La expresidenta madrileña, Cristina Cifuentes, negó conocer ninguna financiación ilegal del Partido Popular madrileño a través de donaciones de empresarios a la Fundación para el Desarrollo Económico y Social de la Comunidad de Madrid (Fundescam) para las campañas electorales autonómicas de 2007 y 2011 y las generales de 2008.

Cifuentes estaba citada a declarar este miércoles como investigada en la pieza del caso Púnica sobre la presunta financiación irregular del PP madrileño. En concreto, se le investiga por la adjudicación «arbitraria» del contrato de la cafetería de la Asamblea de Madrid en 2009 y 2011 a la empresa de Arturo Fernández, dueño del grupo Cantoblanco, cuando presidía la mesa de contratación y formaba parte del comité de expertos que autorizó las adjudicaciones.

Se da la circunstancia de que el mismo empresario, según sostiene Anticorrupción, habría hecho una donación dineraria al Partido Popular a través de Fundescam en el año 2007 -cuando Cifuentes era patrona de dicha fundación- por lo que la acusación sostiene que las adjudicaciones a Cantoblanco respondieron a dicha donación.

Cifuentes, sin embargo, negó cualquier responsabilidad en tales hechos. Afirmó que la responsable de asesoría jurídica de la mesa de contratación de la Asamblea era la encargada de aprobarlas y que el comité de expertos, del que ella misma formaba parte, las aprobó por un «criterio de calidad», según fuentes jurídicas. Además, recordó que la empresa Cantoblanco también llevaba la cafetería de Moncloa o el Ministerio de Economía «con el PSOE» en el Gobierno.
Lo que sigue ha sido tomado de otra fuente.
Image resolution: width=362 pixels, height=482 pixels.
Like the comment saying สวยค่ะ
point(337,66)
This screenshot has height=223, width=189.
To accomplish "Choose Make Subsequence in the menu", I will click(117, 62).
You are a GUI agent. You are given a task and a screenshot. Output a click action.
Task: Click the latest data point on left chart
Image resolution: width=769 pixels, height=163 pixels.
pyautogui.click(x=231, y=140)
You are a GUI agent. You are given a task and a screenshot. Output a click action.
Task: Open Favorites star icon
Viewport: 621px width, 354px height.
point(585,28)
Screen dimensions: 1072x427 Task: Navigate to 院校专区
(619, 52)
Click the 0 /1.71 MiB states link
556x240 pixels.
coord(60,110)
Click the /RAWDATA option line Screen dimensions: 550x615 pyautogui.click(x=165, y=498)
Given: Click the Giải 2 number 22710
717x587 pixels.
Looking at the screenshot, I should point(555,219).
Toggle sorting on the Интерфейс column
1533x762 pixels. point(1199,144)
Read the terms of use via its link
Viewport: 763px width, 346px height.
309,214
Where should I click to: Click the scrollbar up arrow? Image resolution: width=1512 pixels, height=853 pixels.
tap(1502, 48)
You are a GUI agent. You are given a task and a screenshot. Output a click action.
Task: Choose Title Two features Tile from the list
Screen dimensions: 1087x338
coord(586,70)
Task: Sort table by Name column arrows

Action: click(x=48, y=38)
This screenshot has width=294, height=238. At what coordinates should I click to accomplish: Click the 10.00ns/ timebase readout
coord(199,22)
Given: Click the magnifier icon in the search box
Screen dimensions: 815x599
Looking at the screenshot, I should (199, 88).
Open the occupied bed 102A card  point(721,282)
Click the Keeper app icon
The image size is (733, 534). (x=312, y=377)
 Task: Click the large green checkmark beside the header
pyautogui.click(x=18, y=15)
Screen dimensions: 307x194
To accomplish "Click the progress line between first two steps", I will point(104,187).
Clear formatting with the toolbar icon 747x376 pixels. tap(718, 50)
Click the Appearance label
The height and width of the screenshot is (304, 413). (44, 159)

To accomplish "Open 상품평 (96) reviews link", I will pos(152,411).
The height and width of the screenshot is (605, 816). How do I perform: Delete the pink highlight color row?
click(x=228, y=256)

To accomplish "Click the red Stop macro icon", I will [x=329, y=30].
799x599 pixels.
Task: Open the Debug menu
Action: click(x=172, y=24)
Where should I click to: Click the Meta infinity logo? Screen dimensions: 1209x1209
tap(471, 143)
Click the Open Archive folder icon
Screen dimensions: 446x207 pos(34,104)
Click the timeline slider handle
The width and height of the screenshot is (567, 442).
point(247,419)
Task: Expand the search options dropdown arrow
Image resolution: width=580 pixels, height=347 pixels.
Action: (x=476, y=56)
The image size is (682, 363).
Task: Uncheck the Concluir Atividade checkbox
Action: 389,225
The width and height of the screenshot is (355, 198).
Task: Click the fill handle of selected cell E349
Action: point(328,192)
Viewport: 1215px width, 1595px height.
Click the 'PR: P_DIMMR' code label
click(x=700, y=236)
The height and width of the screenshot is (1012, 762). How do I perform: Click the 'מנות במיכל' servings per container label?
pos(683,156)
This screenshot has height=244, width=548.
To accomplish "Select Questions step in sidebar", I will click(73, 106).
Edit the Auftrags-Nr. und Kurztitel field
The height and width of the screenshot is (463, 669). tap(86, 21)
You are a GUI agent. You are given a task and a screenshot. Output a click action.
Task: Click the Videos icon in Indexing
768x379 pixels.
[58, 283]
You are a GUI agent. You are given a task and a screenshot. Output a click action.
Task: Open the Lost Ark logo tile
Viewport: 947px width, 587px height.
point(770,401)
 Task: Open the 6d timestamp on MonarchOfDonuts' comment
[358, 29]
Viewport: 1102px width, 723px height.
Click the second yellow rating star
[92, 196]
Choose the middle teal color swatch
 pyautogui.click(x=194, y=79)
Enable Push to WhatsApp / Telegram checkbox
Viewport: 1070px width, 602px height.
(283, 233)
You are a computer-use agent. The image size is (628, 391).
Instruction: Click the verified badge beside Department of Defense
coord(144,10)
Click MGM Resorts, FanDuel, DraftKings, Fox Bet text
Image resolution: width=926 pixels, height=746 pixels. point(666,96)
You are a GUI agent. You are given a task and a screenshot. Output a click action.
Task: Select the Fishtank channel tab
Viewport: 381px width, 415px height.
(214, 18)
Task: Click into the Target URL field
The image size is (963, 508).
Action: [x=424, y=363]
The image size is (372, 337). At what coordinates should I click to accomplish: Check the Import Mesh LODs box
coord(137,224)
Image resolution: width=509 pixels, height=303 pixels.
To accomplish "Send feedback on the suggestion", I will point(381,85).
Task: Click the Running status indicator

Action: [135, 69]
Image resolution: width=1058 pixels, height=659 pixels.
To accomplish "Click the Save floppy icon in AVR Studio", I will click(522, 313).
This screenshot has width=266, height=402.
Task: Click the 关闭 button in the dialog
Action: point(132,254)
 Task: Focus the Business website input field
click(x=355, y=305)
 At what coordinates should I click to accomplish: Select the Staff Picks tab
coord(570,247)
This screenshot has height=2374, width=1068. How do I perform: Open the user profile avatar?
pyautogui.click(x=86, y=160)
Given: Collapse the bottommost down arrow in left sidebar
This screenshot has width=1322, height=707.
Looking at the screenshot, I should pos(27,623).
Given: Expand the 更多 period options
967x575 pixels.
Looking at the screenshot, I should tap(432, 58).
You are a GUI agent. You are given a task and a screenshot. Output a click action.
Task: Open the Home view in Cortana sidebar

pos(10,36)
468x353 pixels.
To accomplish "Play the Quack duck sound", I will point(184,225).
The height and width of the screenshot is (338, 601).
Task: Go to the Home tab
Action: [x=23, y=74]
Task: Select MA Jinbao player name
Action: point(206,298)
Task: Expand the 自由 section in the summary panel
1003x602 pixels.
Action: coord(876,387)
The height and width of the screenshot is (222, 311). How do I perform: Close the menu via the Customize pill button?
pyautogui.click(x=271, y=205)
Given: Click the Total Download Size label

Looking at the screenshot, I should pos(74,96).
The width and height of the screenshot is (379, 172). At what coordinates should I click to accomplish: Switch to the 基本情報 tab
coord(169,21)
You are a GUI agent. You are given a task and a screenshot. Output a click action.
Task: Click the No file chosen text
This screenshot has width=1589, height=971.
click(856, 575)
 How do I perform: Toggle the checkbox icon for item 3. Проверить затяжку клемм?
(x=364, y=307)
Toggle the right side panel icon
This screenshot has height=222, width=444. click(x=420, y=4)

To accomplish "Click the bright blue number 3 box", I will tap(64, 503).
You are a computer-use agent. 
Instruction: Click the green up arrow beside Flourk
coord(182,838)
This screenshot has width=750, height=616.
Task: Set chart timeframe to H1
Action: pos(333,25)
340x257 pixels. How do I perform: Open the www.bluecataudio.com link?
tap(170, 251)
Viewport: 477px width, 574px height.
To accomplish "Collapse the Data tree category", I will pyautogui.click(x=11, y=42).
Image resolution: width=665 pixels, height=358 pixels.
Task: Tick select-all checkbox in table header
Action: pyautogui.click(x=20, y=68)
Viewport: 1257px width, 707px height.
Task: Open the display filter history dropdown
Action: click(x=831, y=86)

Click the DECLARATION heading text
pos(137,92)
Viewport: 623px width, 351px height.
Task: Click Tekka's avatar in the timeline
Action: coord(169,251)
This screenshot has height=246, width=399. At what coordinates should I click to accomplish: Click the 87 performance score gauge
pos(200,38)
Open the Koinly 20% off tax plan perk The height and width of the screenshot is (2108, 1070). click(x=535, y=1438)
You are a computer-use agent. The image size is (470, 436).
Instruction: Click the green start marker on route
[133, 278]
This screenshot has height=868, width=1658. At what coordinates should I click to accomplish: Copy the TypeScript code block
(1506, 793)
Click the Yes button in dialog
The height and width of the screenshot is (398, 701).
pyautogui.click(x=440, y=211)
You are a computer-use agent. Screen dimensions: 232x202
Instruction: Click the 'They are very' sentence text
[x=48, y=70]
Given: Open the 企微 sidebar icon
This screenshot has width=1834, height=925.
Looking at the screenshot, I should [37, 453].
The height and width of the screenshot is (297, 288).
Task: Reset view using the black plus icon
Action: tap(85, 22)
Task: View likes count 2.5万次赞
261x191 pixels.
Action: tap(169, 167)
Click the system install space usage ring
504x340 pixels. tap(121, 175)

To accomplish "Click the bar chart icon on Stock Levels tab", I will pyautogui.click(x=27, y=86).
La ex presidenta madrileña reconoció ante el juez tener una relación directa con Arturo Fernández, al que afirmó «conocer mucho» por las reuniones que mantuvo con la patronal madrileña cuando fue presidenta de la comunidad autónoma, aunque negó saber si el empresario realizó alguna donación previamente a Fundescam, la fundación creada por Esperanza Aguirre.

Menciona a Pablo Casado

Durante su extensa declaración, que prolongó durante más de dos horas -tras interrumpirse y reanudarse por un problema técnico que provocó que sus palabras se escucharan en la sala de prensa de la Audiencia Nacional-, Cifuentes hizo un repaso de todos los miembros de Fundescam. En éste, incluyó al ahora líder del PP, Pablo Casado, que ha recordado «entró algo después de 2008 como presidente de Nuevas Generaciones», la rama de los jóvenes de dicho partido político.

En el auto en el que se imputa a los expresidentes Aguirre, Cifuentes e Ignacio González en dicha pieza del caso Púnica, el juez considera, igual que la Fiscalía, que distintos empresarios habrían hecho donaciones de 100.000 euros al Partido Popular por el método de la que denominan «la cláusula del 1%». Según ésta, los empresarios adjudicatarios de la Comunidad de Madrid mientras ésta fue presidida por Aguirre, se comprometían a reflejar un gasto un 1% superior al montante total de la ejecución de la obra en «gasto de publicidad» que en realidad servía para financiar al partido. Aguirre, según la Fiscalía, habría diseñado este sistema y habría dirigido a los empresasarios a contratar la publicidad con las empresas del también investigado, Daniel Horacio Mercado, cuyas empresas habrían servido para financiar al PP.

«Mi principal participación en la Púnica fue personar al Gobierno como acusación particular en defensa de los intereses madrileños»

Cifuentes afirmó que mientras ella era responsable de movilización territorial del comité de campaña del PP madrileño, alguna vez vio a este empresario en actos del partido porque ella era la encargada de que los actos estuvieran «llenos de gente», pero negó tener mayor conocimiento de su actividad. También dijo que mientras ella fue presidenta de la Comunidad de Madrid nunca existió ninguna «cláusula del 1%». También que siempre que conoció alguna irregularidad, la denunció. En este sentido, dijo a los medios al concluir su declaración: «Mi principal participación en la Púnica fue personar al Gobierno como acusación particular en defensa de los intereses madrileños».

Se desvincula de Aguirre

Cifuentes también se desvinculó de cualquier relación con Esperanza Aguirre, de la que dijo «nunca formé parte de su equipo». En esta línea, dijo que «no conocía» a Isabel Gallego, la directora general de Medios con Esperanza Aguirre y su mano derecha. En relación con una declaración en sede judicial de Gallego, también investigada en la causa, en la que situó a Cifuentes en una reunión con el dueño de la empresa Swat Miguel Madoz (uno de los «vehículos» para financiar al PP en Púnica según Anticorrupción), lo negó rotundamente. Relacionó dicha afirmación con una «enemistad» entre ellas por motivos personales.